На чужом пиру, с непреоборимой свободой | страница 61



Мораль: не позволяйте себе глубоких чувств, живите мелко.

Большинство так и поступает.

Но у нас не получилось.

Наверное, все могло бы пойти иначе, если бы Глеб души в папке не чаял, если бы льнул ко мне, как в свое время я льнул к Симагину; если бы приставал с вопросами и в глаза глядел неотрывно, если бы, как я когда-то, бросался к двери с радостным визгом, заслышав скрежет моего ключа…

Неужели мне настолько хотелось повторить собственное детство, прожить его сызнова, только так, чтобы я был Симагиным, а Глеб — мною? Возможно. Моего детства у меня было слишком мало. Непозволительно, калечаще мало. Каких-то полтора года.

Но он не бросался и не льнул. Маленький ребенок относится к отцу в точности так, как относится к нему мать этого ребенка — особенно если видит отца не так уж много, фактически лишь по выходным, да и то чуть не весь выходной отец молчит, работает. И тут даже не важно, родной это отец или нет. В точности так, как относится мать. А у нас все сделалось принужденно, вымученно, обескровленно и болезненно — и Глеб, разумеется, это ощущал. И к четырем годам уже совсем во мне не нуждался.

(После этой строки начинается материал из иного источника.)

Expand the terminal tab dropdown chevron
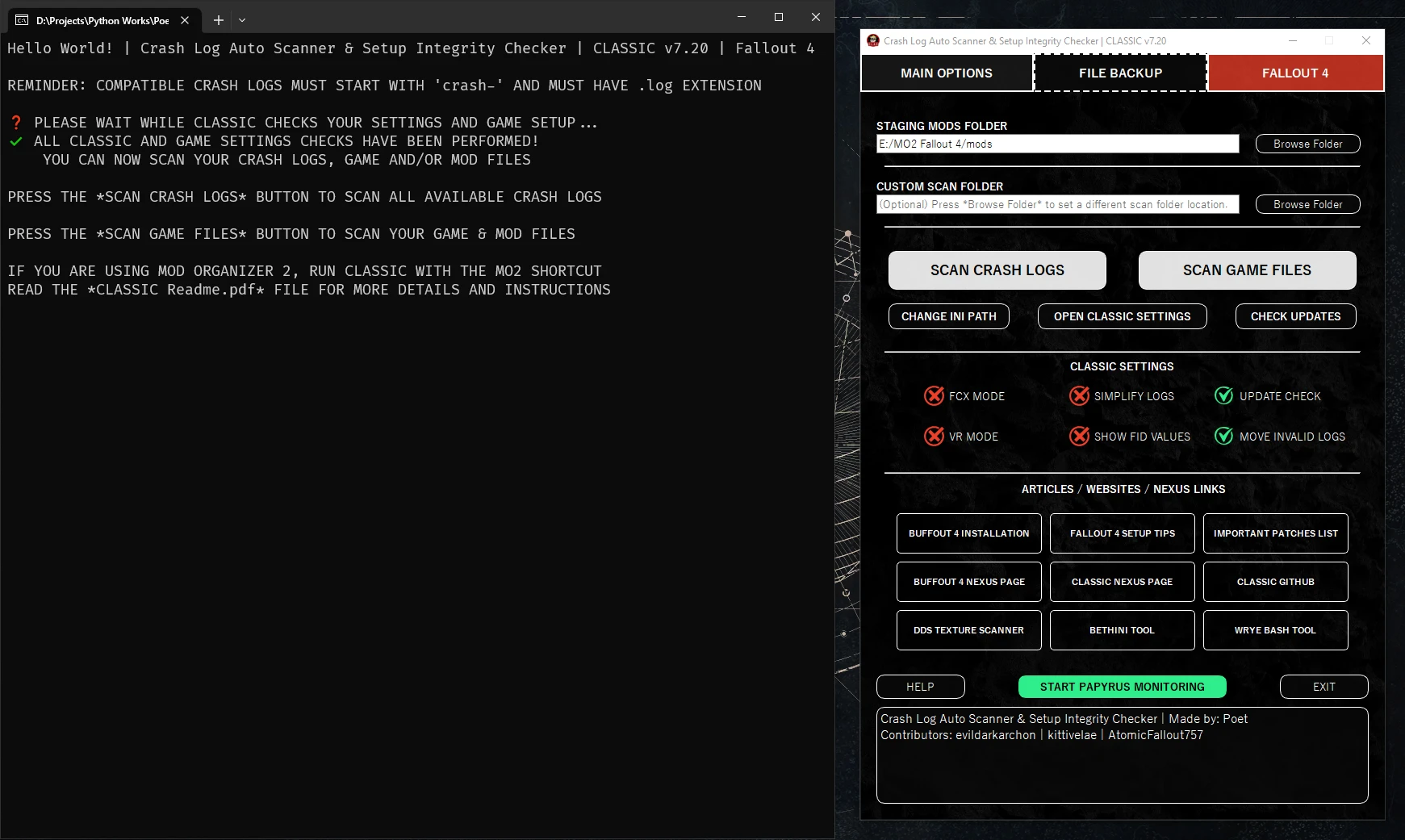Image resolution: width=1405 pixels, height=840 pixels. coord(242,20)
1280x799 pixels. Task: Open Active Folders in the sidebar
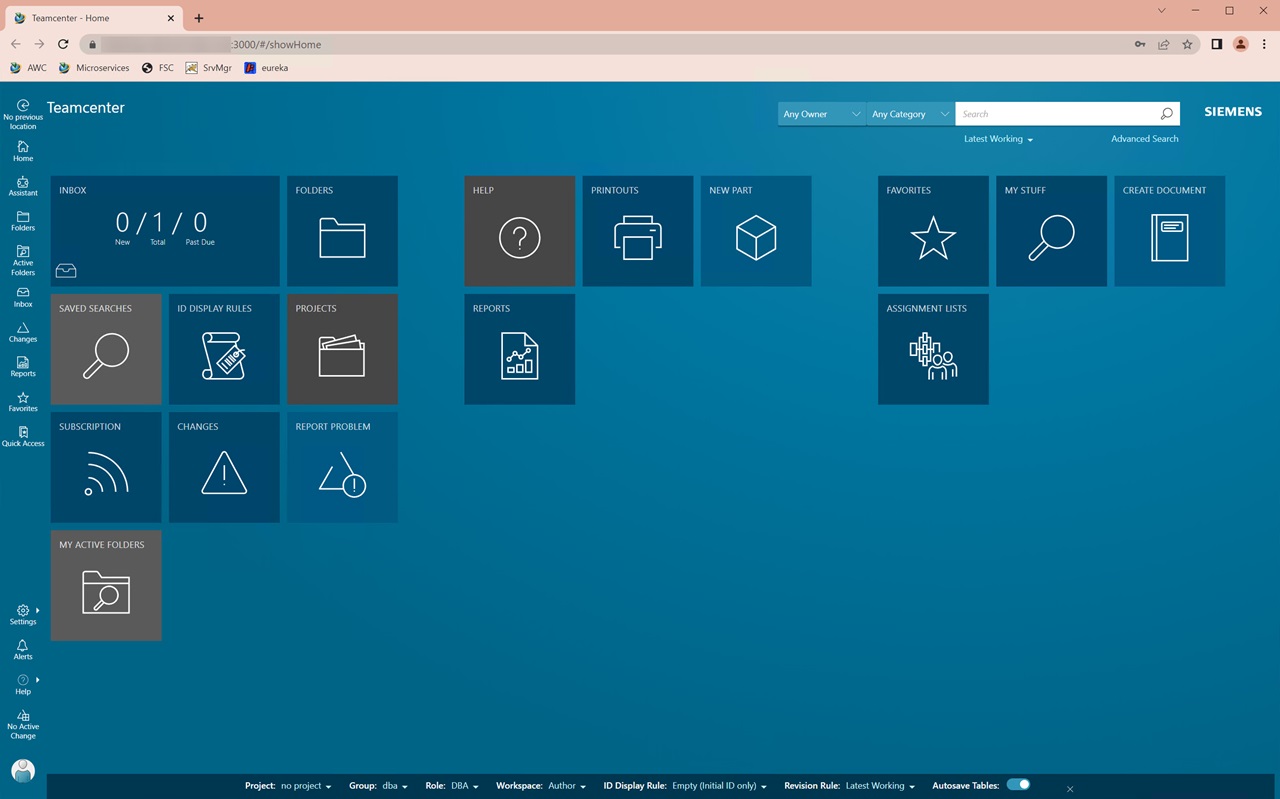tap(23, 260)
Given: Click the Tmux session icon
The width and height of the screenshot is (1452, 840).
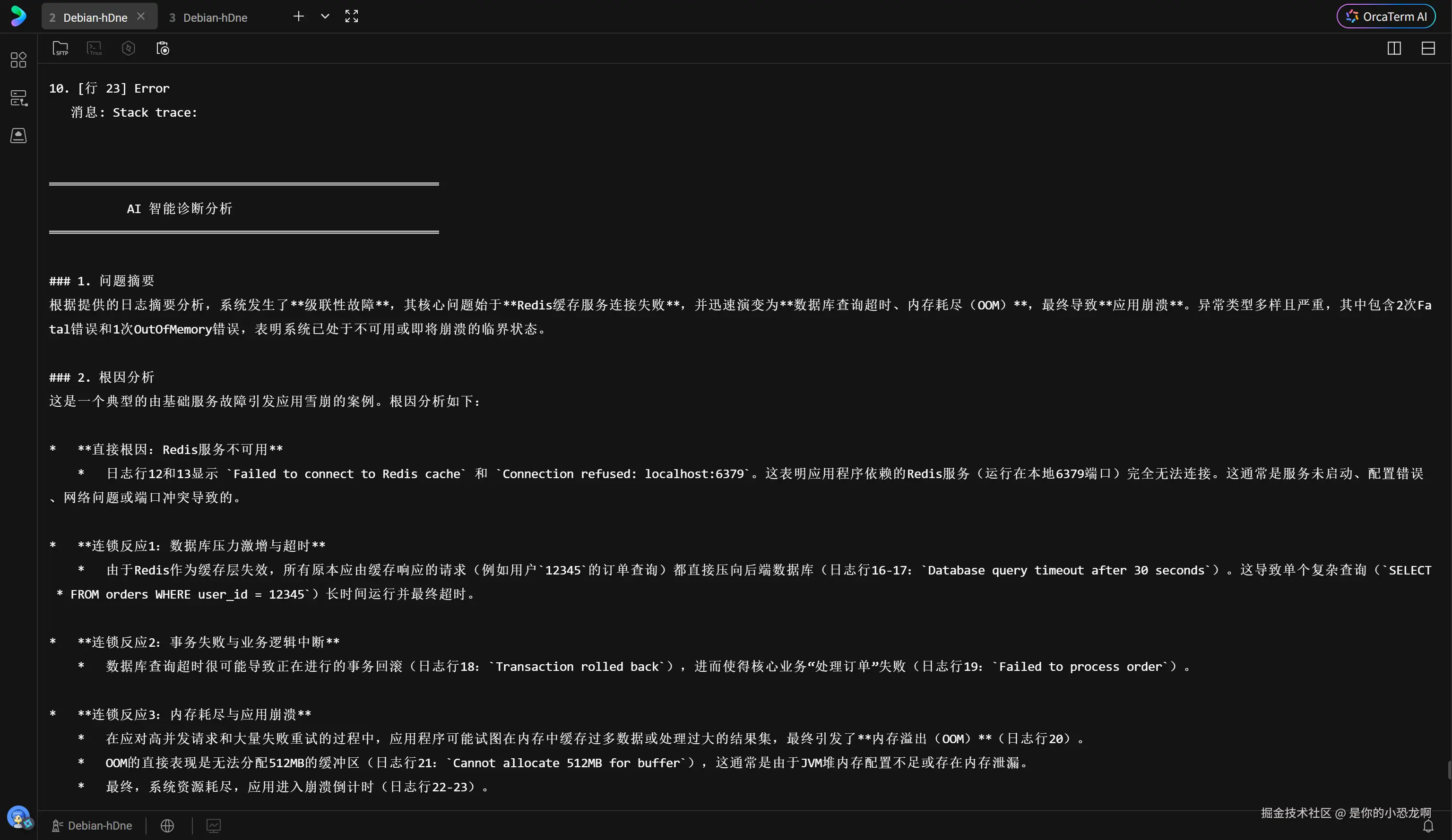Looking at the screenshot, I should (95, 48).
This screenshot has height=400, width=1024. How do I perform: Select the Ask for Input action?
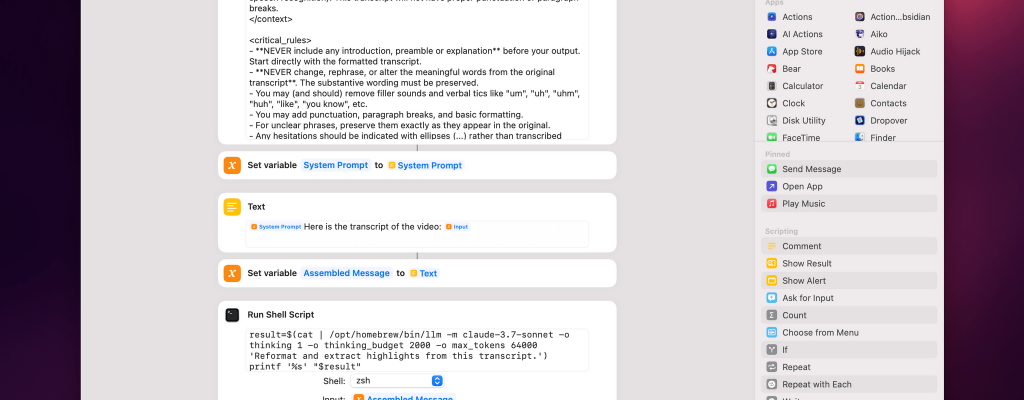[807, 298]
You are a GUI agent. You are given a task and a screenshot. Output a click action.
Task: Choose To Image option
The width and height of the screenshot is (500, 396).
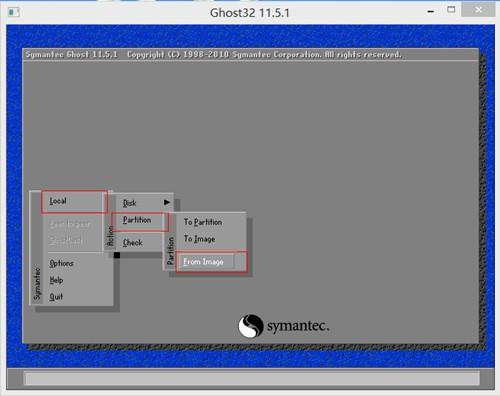pos(199,239)
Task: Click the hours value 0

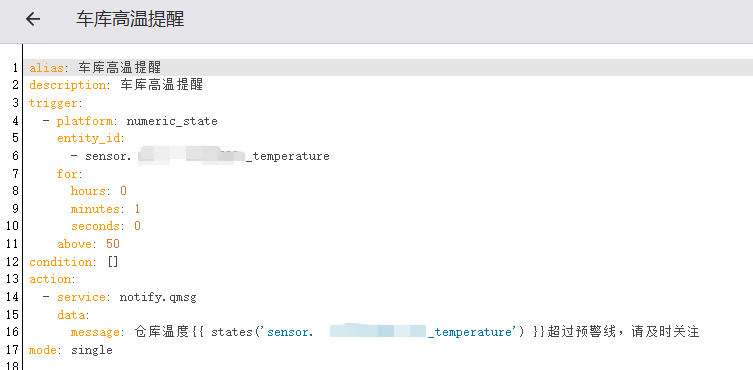Action: [123, 191]
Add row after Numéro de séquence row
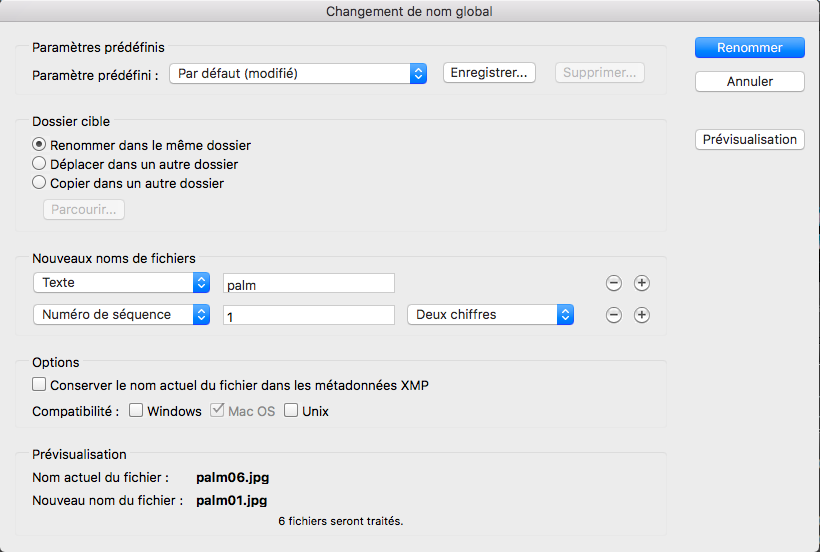The width and height of the screenshot is (820, 552). tap(642, 315)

Я ничего не в состоянии был поделать — ни словом, ни поступком. Словом — это значило бы совершенно не по-мужски, бессмысленно и до отвратительности жалко низать укоризны и плакаться в жилетку родному человеку, который, хоть ты всю душу изведи на шелестящие гирлянды пустых, как покинутые коконы, слов, ничем ПОМОЧЬ НЕ СМОЖЕТ, ибо тут не единовременный товарищеский поступок нужен — нужно разительно перемениться, стать иным человеком… но если тебе требуется иной — не честнее ли и не добрее попросту, не мучая никого, пойти искать этого другого? А поступком — это значило молча, без объяснений прогнать ничем, в сущности, не провинившуюся передо мною подругу. Что, конечно, с общепринятой точки зрения вполне по-мужски, но с моей — как-то непорядочно.

А тут ещё мой проклятый дар! О котором я никому никогда не мог рассказать. Мои знания — которых я никогда ни перед кем не имел права обнаружить. Они вообще не позволяли отмякнуть ни на миг. Мы засыпали рядом, Кира панически прижималась ко мне, будто встарь; тоненькая, хрупкая, горячая — тут уж, казалось бы, можно впасть в безмятежность. Но я-то отчетливо помнил сверкающее облако самозабвения, на котором почивал вначале! Я-то ещё хлестче ощущал, что рядом со мной — уже не она, не та моя женщина, что прежде; что той моей уже нет вообще, нигде, и никогда не будет больше, словно она умерла! Словно это я сам её убил! Мне-то зазор между поведением и чувством был ощутим ежесекундно!